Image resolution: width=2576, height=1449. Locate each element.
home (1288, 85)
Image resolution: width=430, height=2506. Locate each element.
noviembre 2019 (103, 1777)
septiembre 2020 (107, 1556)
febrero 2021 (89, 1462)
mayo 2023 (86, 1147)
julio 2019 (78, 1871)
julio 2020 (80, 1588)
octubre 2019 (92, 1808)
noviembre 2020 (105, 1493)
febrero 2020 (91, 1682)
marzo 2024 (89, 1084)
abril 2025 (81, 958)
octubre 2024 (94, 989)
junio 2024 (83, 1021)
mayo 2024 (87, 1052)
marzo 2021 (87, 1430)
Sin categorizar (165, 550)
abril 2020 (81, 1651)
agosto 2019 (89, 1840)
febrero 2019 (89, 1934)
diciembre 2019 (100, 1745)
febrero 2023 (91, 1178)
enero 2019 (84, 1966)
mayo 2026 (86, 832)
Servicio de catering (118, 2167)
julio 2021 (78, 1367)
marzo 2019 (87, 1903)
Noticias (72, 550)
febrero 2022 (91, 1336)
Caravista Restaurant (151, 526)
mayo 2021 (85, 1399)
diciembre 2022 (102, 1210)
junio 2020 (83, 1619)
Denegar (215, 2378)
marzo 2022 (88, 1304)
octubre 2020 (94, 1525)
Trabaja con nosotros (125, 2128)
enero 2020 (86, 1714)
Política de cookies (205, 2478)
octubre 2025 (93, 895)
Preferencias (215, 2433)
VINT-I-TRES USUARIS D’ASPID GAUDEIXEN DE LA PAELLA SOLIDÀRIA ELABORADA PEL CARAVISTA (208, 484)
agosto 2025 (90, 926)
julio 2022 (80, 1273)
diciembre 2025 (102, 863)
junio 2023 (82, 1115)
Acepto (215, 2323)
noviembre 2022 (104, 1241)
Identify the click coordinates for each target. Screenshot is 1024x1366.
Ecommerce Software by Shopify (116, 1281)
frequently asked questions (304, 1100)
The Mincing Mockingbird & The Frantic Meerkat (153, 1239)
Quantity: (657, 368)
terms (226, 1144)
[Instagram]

****************************************

● Exercise description: Find the line containing "Identify the click" in the material above. Print it and every line after it through the end, exactly and only those.

● Response to this exercise:
Identify the click coordinates for each target. Screenshot is 1024x1366.
Ecommerce Software by Shopify (116, 1281)
frequently asked questions (304, 1100)
The Mincing Mockingbird & The Frantic Meerkat (153, 1239)
Quantity: (657, 368)
terms (226, 1144)
[Instagram]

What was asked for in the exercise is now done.